● BRIEF
Starting with the line that contains "Newsletters (42, 1417)", copy each line exactly through the end of the listing, and omit all pictures.
===
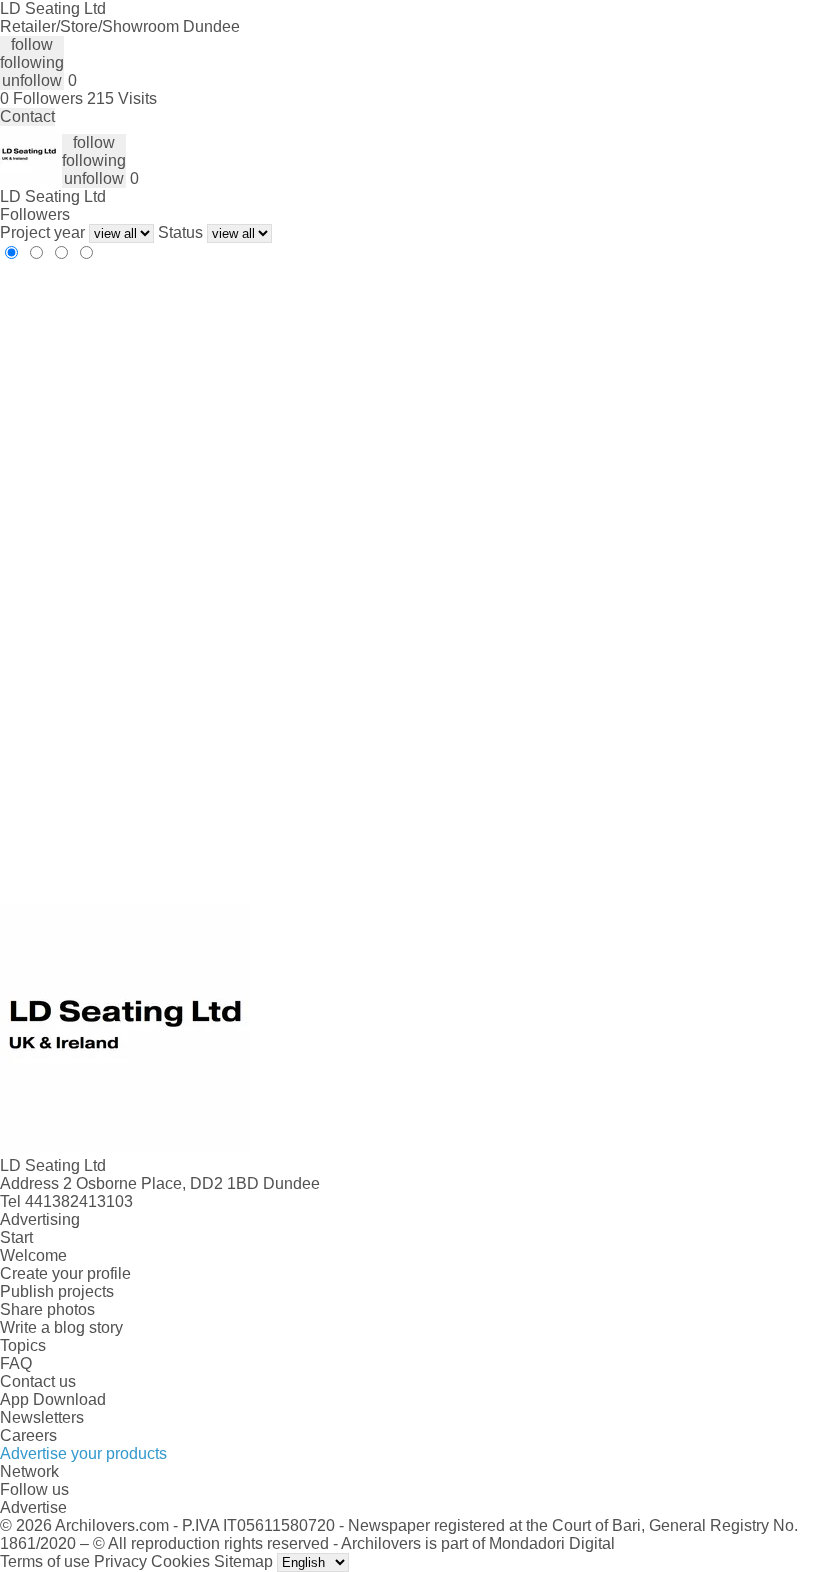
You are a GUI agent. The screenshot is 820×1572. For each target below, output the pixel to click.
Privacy (120, 1561)
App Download (53, 1399)
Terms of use (45, 1561)
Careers (28, 1435)
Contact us (38, 1381)
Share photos (47, 1309)
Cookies (180, 1561)
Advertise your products (83, 1453)
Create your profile (65, 1273)
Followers (35, 214)
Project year (42, 232)
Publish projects (57, 1291)
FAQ (16, 1363)
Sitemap (243, 1561)
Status (180, 232)
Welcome (33, 1255)
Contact (27, 116)
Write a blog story (61, 1327)
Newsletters (42, 1417)
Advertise (33, 1507)
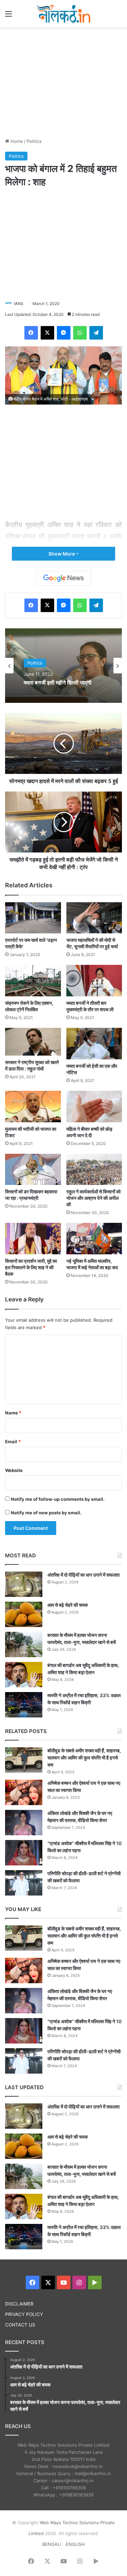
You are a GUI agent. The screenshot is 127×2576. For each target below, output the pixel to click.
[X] (47, 333)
===
● TASK RESULT
Newsletters (42, 1417)
Advertise (33, 1507)
You are a GUI agent. The screenshot is 127×2576. For each target below, output the pixel to click.
[X] (47, 333)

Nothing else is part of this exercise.